Ten Boom would use them as an object lesson when she spoke about how, often, our lives seem like just a tangle. Mistakes, missed opportunities, and mixed motives. She would hold up the reverse side, with all its knots and seemingly random threads.
But, she would add, God is working all those things together in a way we just may not see yet. Then she would turn the piece over to reveal a beautiful piece of art. It’s all about having the right perspective.
I believe God has plans and purposes for each of us, and that He speaks to us about them. And I have tried, to varying degrees, to follow His leading for many years. Yet I still look back on my life and more often see the tangle than the tapestry.

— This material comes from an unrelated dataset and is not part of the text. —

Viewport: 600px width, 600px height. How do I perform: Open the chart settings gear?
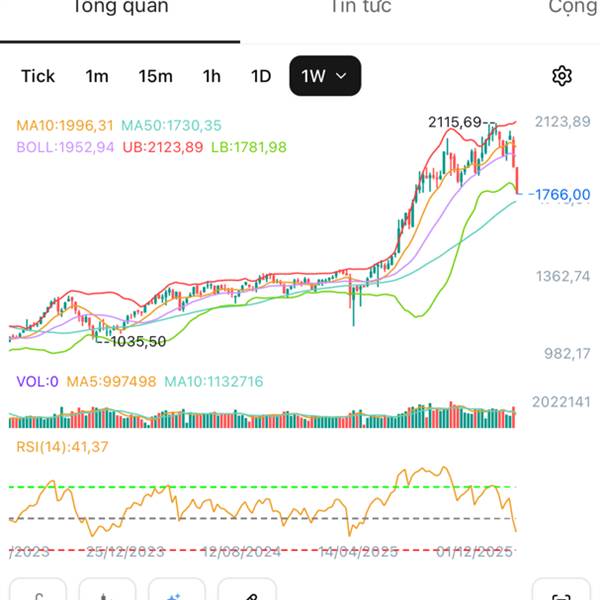[562, 76]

With the benefit of hindsight, I am conscious how even what I considered at the time to be noble actions and decisions were sometimes colored by personal interests. Or, leanings that I was not even aware of at the time. That does two things for me now: it keeps me (more) humble, acknowledging that I am likely never going to be truly, totally selfless this side of heaven. And it makes me marvel at God’s ability to work something good out of my muddle.

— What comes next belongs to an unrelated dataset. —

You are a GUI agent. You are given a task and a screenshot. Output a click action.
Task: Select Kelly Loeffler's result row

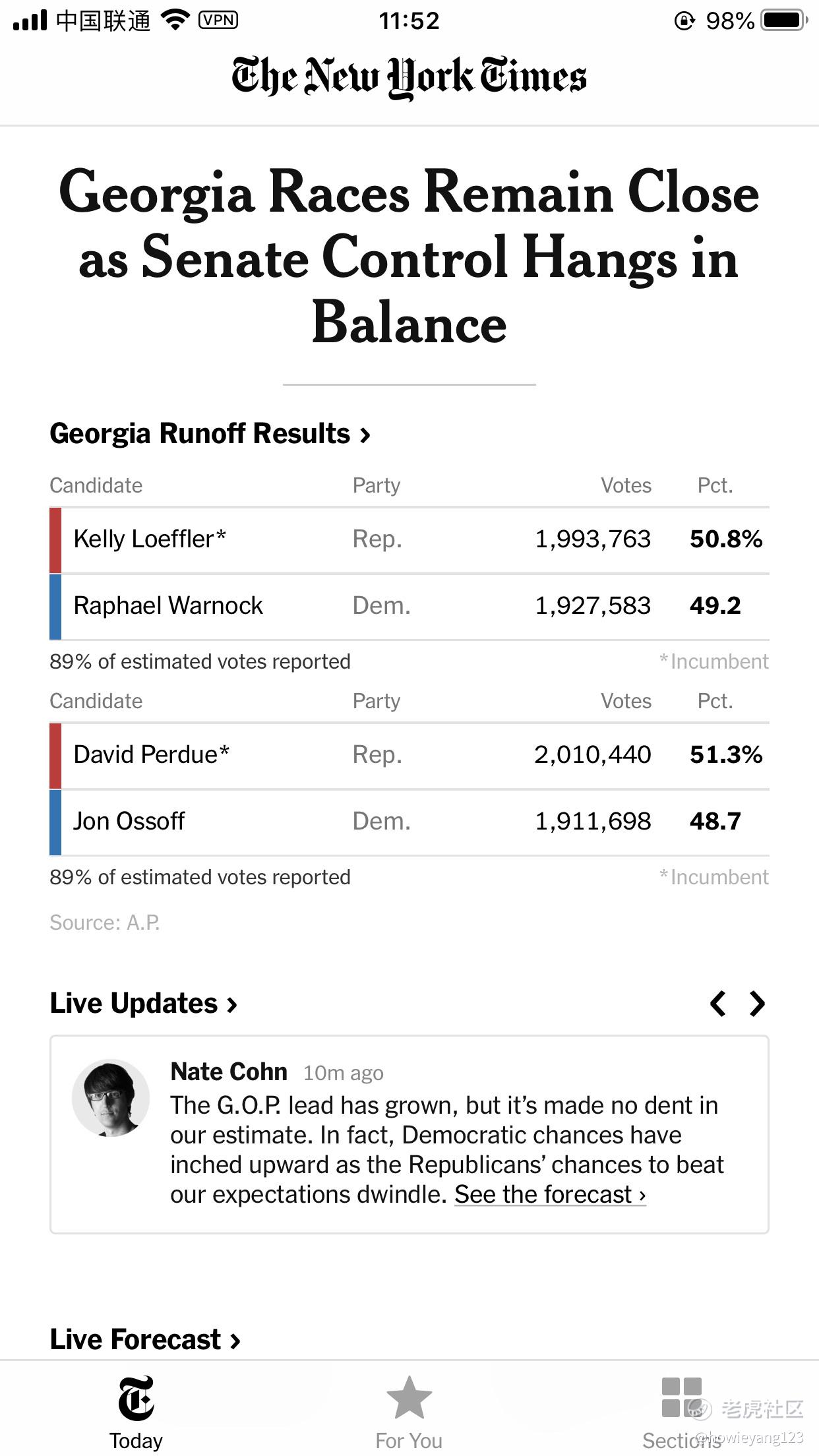coord(409,539)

Take my life in journalism, which has a more knotted backside than I was aware of for a long time. Certainly, there seems to be an element of nature in this vocation: I’m a third-generation newspaperman. Mom also worked as a journalist for a time. And long-held family lore was recently confirmed for me; famed G.K. Chesterton is a distant relative. Butcher blood may be more I (for ink) than A, B, or O.
And then there is nurture. For a family that loved words professionally, we didn’t always know how to use them well personally; we struggled at times to communicate deeply. One time, while reflecting on my childhood, I thought back to how my parents would keep me in the dark about things. I suspect now that, in their minds, this was meant as a kindness and a protection. For me, though, it sometimes seemed like a dismissal.
“It felt controlling,” I told a counselor one time. “They controlled the information.”
Then it dawned on me: that’s just what I did as a vocation, I controlled information for others.
And in that moment, a seemingly clumsy thread became a meaningful stitch. I saw the other side. Something I’d viewed negatively had, through God’s weaving, become a positive.